Records from a data source
-----

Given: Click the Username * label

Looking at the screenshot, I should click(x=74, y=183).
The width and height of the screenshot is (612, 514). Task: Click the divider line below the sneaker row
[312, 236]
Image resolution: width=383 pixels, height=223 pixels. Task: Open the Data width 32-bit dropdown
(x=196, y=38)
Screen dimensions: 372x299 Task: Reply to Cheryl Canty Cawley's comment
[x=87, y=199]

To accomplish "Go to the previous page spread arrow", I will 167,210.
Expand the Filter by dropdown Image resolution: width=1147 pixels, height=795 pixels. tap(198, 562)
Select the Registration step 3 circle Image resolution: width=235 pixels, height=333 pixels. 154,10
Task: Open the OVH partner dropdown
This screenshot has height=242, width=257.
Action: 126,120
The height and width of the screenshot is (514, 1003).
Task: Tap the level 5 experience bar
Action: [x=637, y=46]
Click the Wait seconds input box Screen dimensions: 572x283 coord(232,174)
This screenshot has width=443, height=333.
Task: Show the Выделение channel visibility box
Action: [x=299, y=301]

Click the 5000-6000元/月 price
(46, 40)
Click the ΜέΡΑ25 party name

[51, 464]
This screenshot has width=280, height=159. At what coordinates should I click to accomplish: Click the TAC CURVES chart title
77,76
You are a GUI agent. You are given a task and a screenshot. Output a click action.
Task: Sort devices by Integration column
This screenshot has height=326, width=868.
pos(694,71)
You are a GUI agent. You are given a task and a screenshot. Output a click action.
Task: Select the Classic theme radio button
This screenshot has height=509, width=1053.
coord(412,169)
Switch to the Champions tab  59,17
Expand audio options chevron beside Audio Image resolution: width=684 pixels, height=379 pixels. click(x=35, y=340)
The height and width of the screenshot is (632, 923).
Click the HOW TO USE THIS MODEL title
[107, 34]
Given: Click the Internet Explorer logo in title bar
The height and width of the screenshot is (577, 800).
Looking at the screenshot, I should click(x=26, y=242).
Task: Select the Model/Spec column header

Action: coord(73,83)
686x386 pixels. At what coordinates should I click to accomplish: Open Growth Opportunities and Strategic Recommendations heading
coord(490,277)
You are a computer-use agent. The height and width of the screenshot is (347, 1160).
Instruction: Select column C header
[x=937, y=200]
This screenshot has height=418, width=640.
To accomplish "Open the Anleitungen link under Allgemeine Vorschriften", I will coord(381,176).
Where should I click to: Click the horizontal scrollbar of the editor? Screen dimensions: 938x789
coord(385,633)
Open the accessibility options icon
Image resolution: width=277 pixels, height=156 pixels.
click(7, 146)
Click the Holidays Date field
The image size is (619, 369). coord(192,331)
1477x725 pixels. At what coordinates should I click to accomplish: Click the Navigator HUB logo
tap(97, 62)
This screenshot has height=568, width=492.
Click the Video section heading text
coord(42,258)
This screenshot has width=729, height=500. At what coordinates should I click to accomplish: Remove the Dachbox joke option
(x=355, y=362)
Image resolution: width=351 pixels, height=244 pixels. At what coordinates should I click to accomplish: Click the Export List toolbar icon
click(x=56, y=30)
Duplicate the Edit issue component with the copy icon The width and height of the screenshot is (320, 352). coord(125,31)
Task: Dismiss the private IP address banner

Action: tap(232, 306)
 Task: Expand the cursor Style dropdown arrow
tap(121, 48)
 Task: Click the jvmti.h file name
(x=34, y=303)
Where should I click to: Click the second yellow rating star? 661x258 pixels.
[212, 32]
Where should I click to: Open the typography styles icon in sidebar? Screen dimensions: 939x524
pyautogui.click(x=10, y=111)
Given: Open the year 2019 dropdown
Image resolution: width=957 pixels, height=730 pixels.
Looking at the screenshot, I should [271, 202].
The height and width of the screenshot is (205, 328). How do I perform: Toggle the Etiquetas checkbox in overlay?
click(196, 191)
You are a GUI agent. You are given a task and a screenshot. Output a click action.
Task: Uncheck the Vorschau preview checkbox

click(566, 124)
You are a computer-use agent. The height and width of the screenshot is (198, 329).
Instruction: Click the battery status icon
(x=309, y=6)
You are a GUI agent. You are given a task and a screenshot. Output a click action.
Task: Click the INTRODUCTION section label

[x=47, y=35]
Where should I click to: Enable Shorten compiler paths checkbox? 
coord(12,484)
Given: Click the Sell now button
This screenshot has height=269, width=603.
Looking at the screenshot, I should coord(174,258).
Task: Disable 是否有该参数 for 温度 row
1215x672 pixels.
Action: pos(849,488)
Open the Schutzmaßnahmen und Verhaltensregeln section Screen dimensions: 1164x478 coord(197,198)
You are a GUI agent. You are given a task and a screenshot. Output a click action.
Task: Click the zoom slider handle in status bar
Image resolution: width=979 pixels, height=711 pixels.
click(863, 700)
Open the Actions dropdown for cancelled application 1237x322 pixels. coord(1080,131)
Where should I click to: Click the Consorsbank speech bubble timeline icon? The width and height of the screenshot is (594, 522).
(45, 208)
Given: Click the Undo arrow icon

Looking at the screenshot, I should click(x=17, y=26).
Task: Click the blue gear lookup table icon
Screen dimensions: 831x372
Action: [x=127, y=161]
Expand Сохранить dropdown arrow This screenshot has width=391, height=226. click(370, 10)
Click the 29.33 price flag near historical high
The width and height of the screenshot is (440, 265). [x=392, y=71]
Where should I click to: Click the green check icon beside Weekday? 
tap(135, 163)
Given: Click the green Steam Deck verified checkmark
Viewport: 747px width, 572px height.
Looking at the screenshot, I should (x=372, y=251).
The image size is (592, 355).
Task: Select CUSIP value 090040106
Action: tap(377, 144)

-----

- Work to be completed: The records above are to be reproduced exactly, with nothing left out.

- Task solution:
Given: Click the Username * label

Looking at the screenshot, I should click(x=74, y=183).
The width and height of the screenshot is (612, 514). Task: Click the divider line below the sneaker row
[312, 236]
Image resolution: width=383 pixels, height=223 pixels. Task: Open the Data width 32-bit dropdown
(x=196, y=38)
Screen dimensions: 372x299 Task: Reply to Cheryl Canty Cawley's comment
[x=87, y=199]

To accomplish "Go to the previous page spread arrow", I will 167,210.
Expand the Filter by dropdown Image resolution: width=1147 pixels, height=795 pixels. tap(198, 562)
Select the Registration step 3 circle Image resolution: width=235 pixels, height=333 pixels. 154,10
Task: Open the OVH partner dropdown
This screenshot has height=242, width=257.
Action: 126,120
The height and width of the screenshot is (514, 1003).
Task: Tap the level 5 experience bar
Action: [x=637, y=46]
Click the Wait seconds input box Screen dimensions: 572x283 coord(232,174)
This screenshot has width=443, height=333.
Task: Show the Выделение channel visibility box
Action: [x=299, y=301]

Click the 5000-6000元/月 price
(46, 40)
Click the ΜέΡΑ25 party name

[51, 464]
This screenshot has width=280, height=159. At what coordinates should I click to accomplish: Click the TAC CURVES chart title
77,76
You are a GUI agent. You are given a task and a screenshot. Output a click action.
Task: Sort devices by Integration column
This screenshot has height=326, width=868.
pos(694,71)
You are a GUI agent. You are given a task and a screenshot. Output a click action.
Task: Select the Classic theme radio button
This screenshot has height=509, width=1053.
coord(412,169)
Switch to the Champions tab  59,17
Expand audio options chevron beside Audio Image resolution: width=684 pixels, height=379 pixels. click(x=35, y=340)
The height and width of the screenshot is (632, 923).
Click the HOW TO USE THIS MODEL title
[107, 34]
Given: Click the Internet Explorer logo in title bar
The height and width of the screenshot is (577, 800).
Looking at the screenshot, I should click(x=26, y=242).
Task: Select the Model/Spec column header

Action: coord(73,83)
686x386 pixels. At what coordinates should I click to accomplish: Open Growth Opportunities and Strategic Recommendations heading
coord(490,277)
You are a computer-use agent. The height and width of the screenshot is (347, 1160).
Instruction: Select column C header
[x=937, y=200]
This screenshot has height=418, width=640.
To accomplish "Open the Anleitungen link under Allgemeine Vorschriften", I will coord(381,176).
Where should I click to: Click the horizontal scrollbar of the editor? Screen dimensions: 938x789
coord(385,633)
Open the accessibility options icon
Image resolution: width=277 pixels, height=156 pixels.
click(7, 146)
Click the Holidays Date field
The image size is (619, 369). coord(192,331)
1477x725 pixels. At what coordinates should I click to accomplish: Click the Navigator HUB logo
tap(97, 62)
This screenshot has height=568, width=492.
Click the Video section heading text
coord(42,258)
This screenshot has width=729, height=500. At what coordinates should I click to accomplish: Remove the Dachbox joke option
(x=355, y=362)
Image resolution: width=351 pixels, height=244 pixels. At what coordinates should I click to accomplish: Click the Export List toolbar icon
click(x=56, y=30)
Duplicate the Edit issue component with the copy icon The width and height of the screenshot is (320, 352). coord(125,31)
Task: Dismiss the private IP address banner

Action: tap(232, 306)
 Task: Expand the cursor Style dropdown arrow
tap(121, 48)
 Task: Click the jvmti.h file name
(x=34, y=303)
Where should I click to: Click the second yellow rating star? 661x258 pixels.
[212, 32]
Where should I click to: Open the typography styles icon in sidebar? Screen dimensions: 939x524
pyautogui.click(x=10, y=111)
Given: Open the year 2019 dropdown
Image resolution: width=957 pixels, height=730 pixels.
Looking at the screenshot, I should [271, 202].
The height and width of the screenshot is (205, 328). How do I perform: Toggle the Etiquetas checkbox in overlay?
click(196, 191)
You are a GUI agent. You are given a task and a screenshot. Output a click action.
Task: Uncheck the Vorschau preview checkbox

click(566, 124)
You are a computer-use agent. The height and width of the screenshot is (198, 329).
Instruction: Click the battery status icon
(x=309, y=6)
You are a GUI agent. You are given a task and a screenshot. Output a click action.
Task: Click the INTRODUCTION section label

[x=47, y=35]
Where should I click to: Enable Shorten compiler paths checkbox? 
coord(12,484)
Given: Click the Sell now button
This screenshot has height=269, width=603.
Looking at the screenshot, I should coord(174,258).
Task: Disable 是否有该参数 for 温度 row
1215x672 pixels.
Action: pos(849,488)
Open the Schutzmaßnahmen und Verhaltensregeln section Screen dimensions: 1164x478 coord(197,198)
You are a GUI agent. You are given a task and a screenshot. Output a click action.
Task: Click the zoom slider handle in status bar
Image resolution: width=979 pixels, height=711 pixels.
click(863, 700)
Open the Actions dropdown for cancelled application 1237x322 pixels. coord(1080,131)
Where should I click to: Click the Consorsbank speech bubble timeline icon? The width and height of the screenshot is (594, 522).
(45, 208)
Given: Click the Undo arrow icon

Looking at the screenshot, I should click(x=17, y=26).
Task: Click the blue gear lookup table icon
Screen dimensions: 831x372
Action: [x=127, y=161]
Expand Сохранить dropdown arrow This screenshot has width=391, height=226. click(370, 10)
Click the 29.33 price flag near historical high
The width and height of the screenshot is (440, 265). [x=392, y=71]
Where should I click to: Click the green check icon beside Weekday? 
tap(135, 163)
Given: Click the green Steam Deck verified checkmark
Viewport: 747px width, 572px height.
Looking at the screenshot, I should (x=372, y=251).
The image size is (592, 355).
Task: Select CUSIP value 090040106
Action: tap(377, 144)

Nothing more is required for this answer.